## Goal of the exercise:
Could you copy exactly the lines from the one containing "At what coordinates" through the last line of the records, leaving out every picture?

[Information provided — start]

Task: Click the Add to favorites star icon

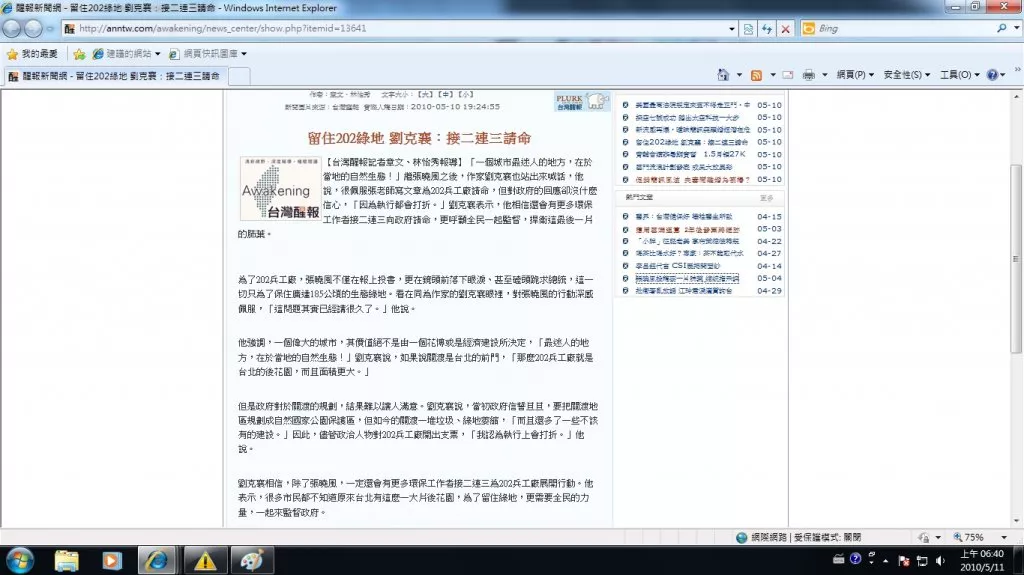Action: click(x=79, y=53)

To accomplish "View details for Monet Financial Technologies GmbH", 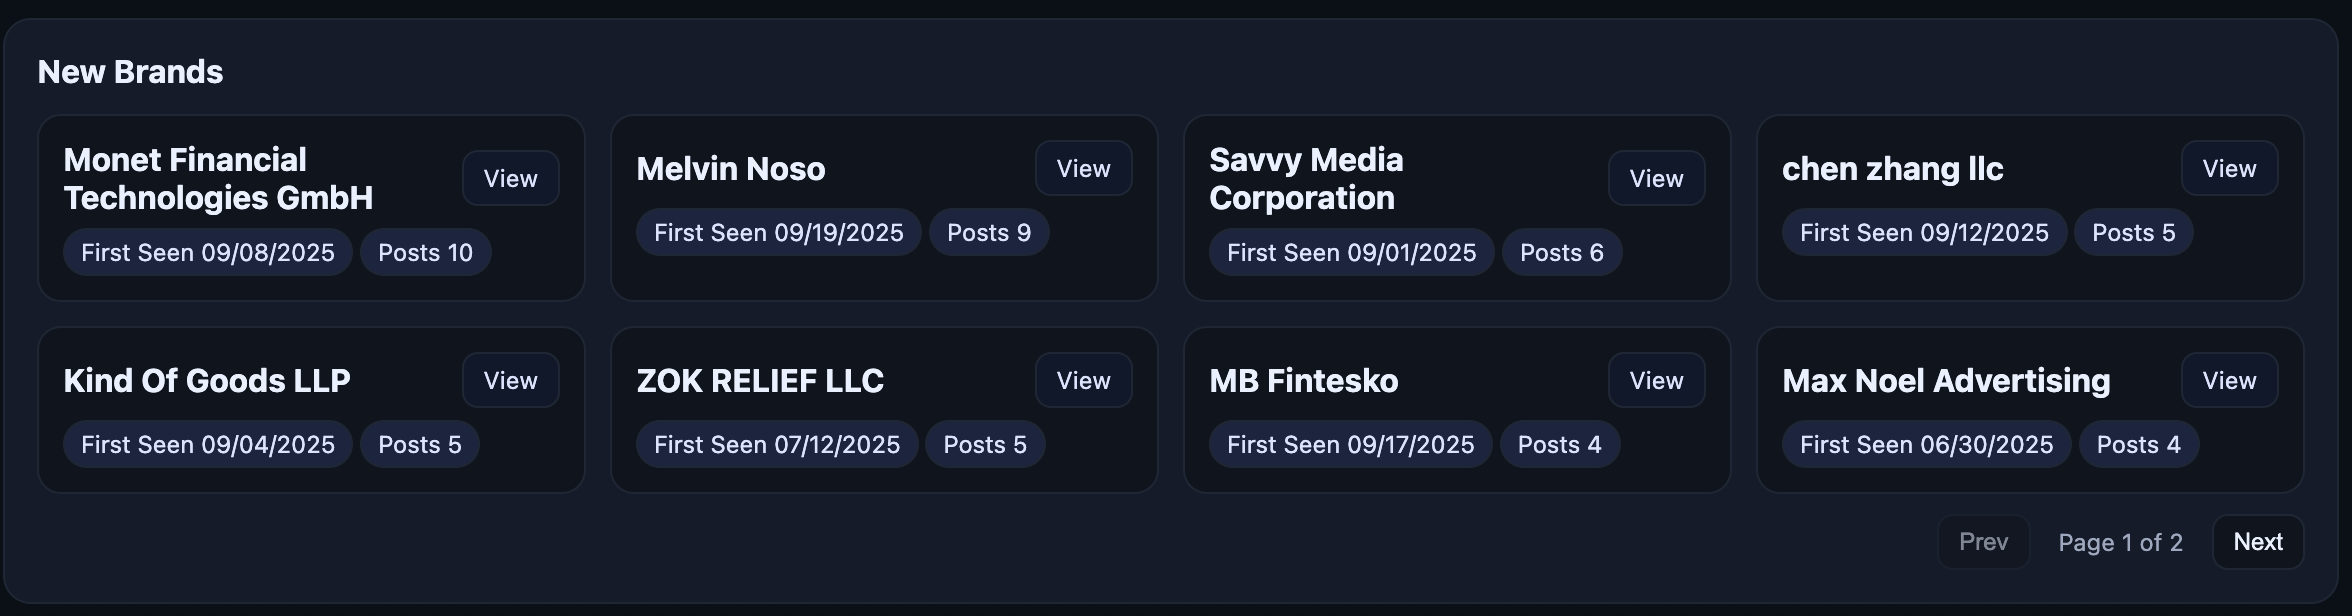I will [x=510, y=178].
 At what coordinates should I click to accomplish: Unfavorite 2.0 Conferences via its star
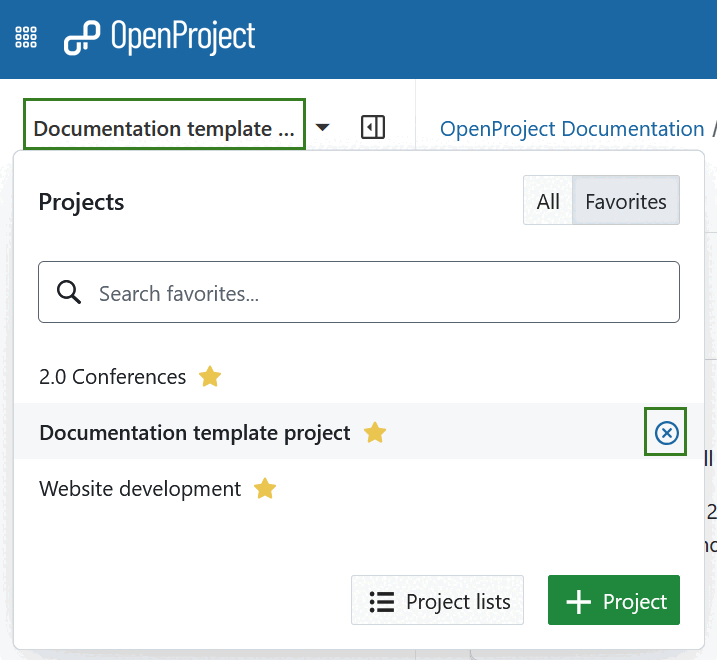pyautogui.click(x=210, y=377)
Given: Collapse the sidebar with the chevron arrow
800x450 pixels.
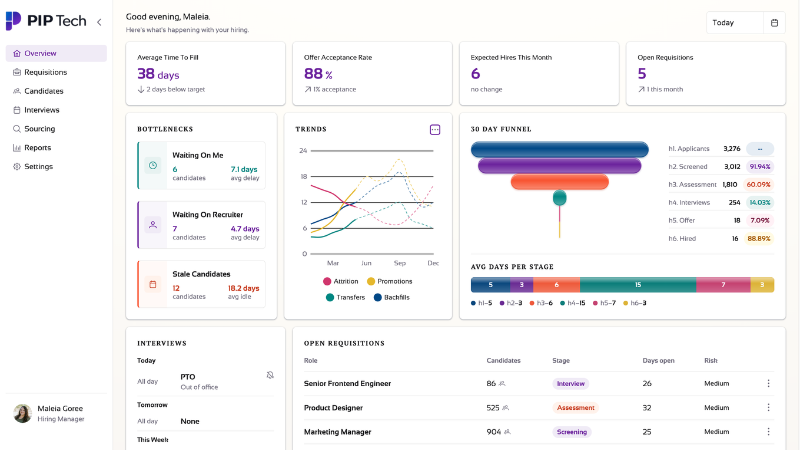Looking at the screenshot, I should [99, 22].
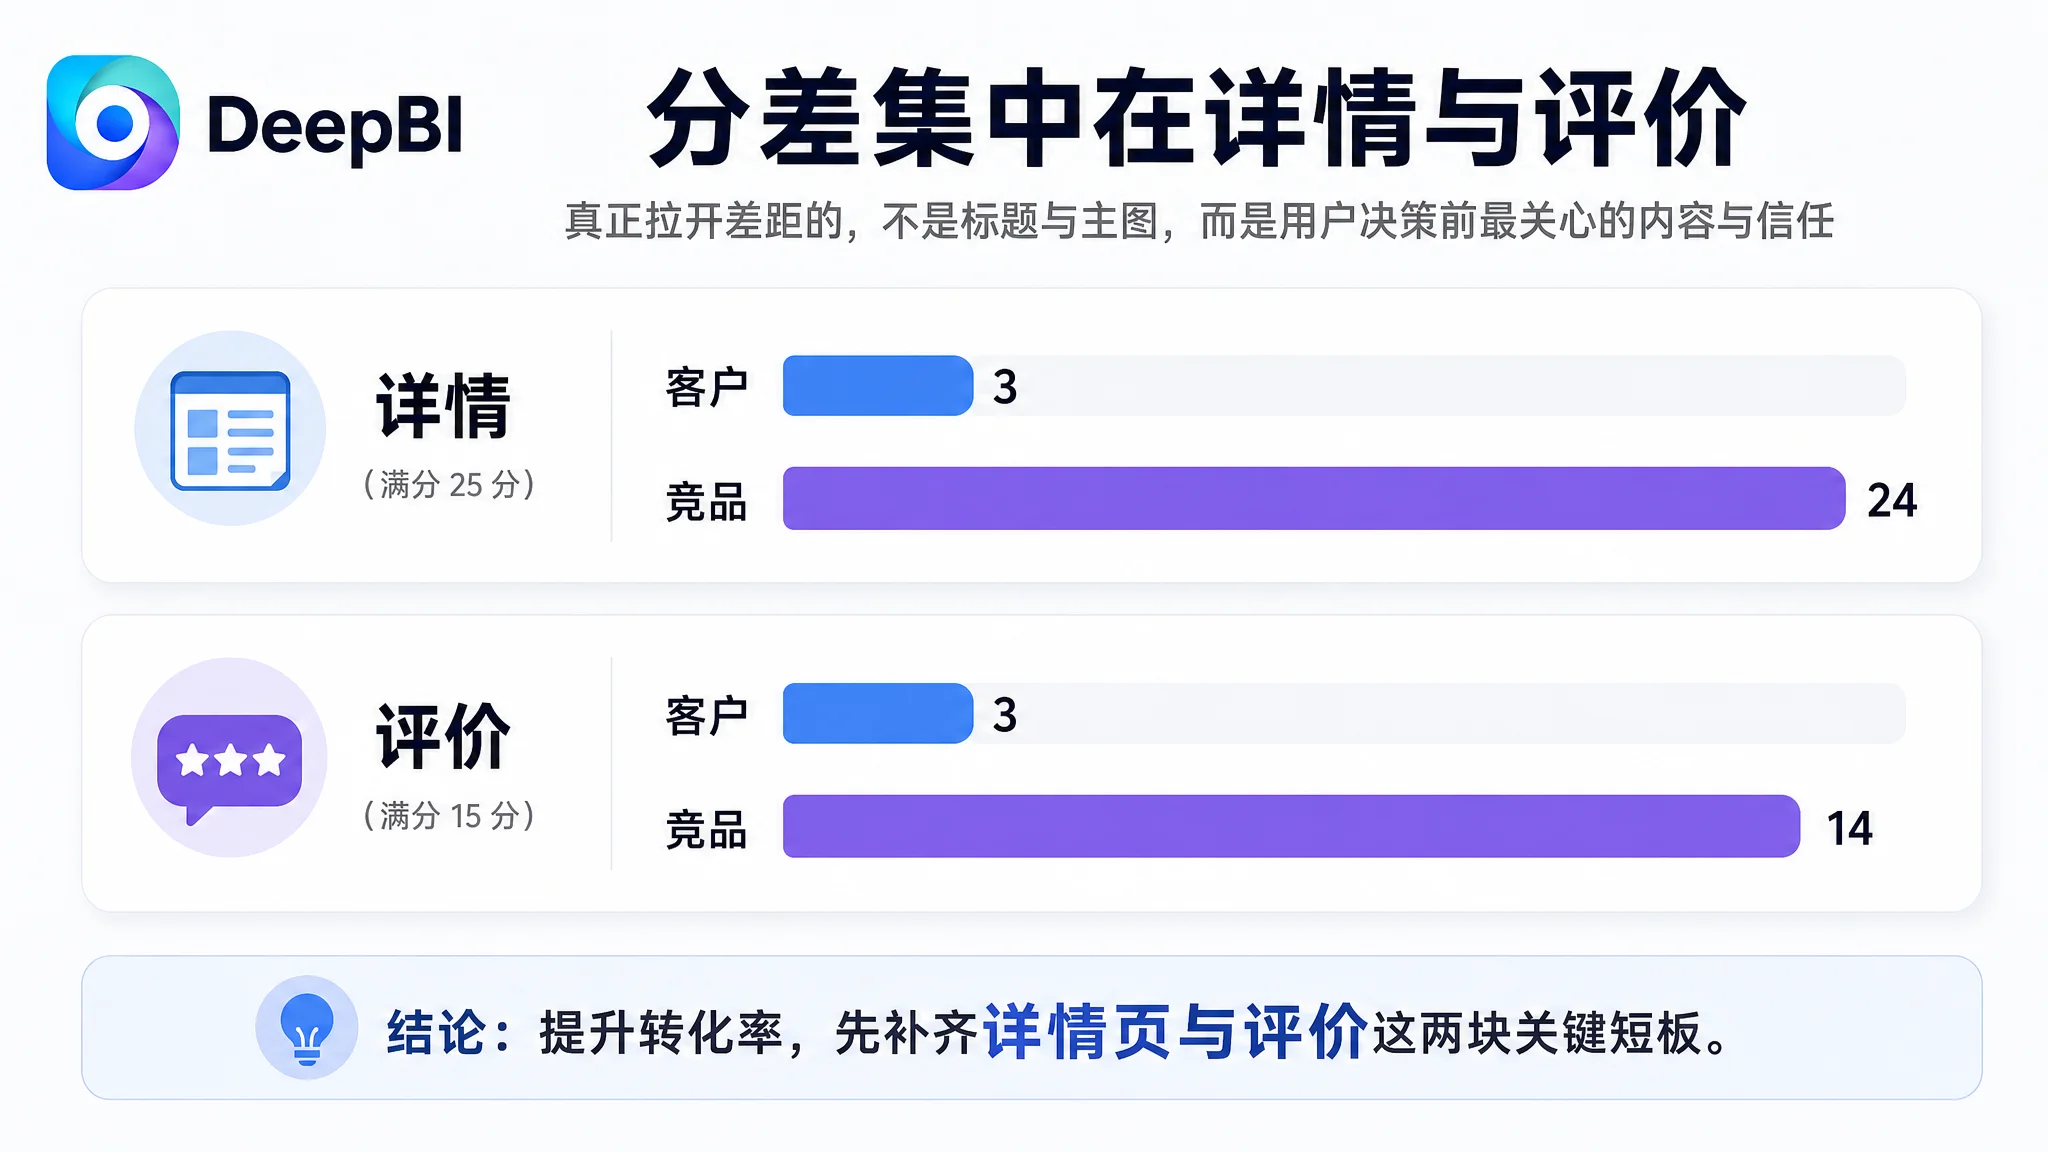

[Information provided — finish]

## Task result:
 At what coordinates should I click to accomplish: Unfavorite 2.0 Conferences via its star
pyautogui.click(x=210, y=377)
Given: Collapse the sidebar with the chevron arrow
800x450 pixels.
Looking at the screenshot, I should [99, 22].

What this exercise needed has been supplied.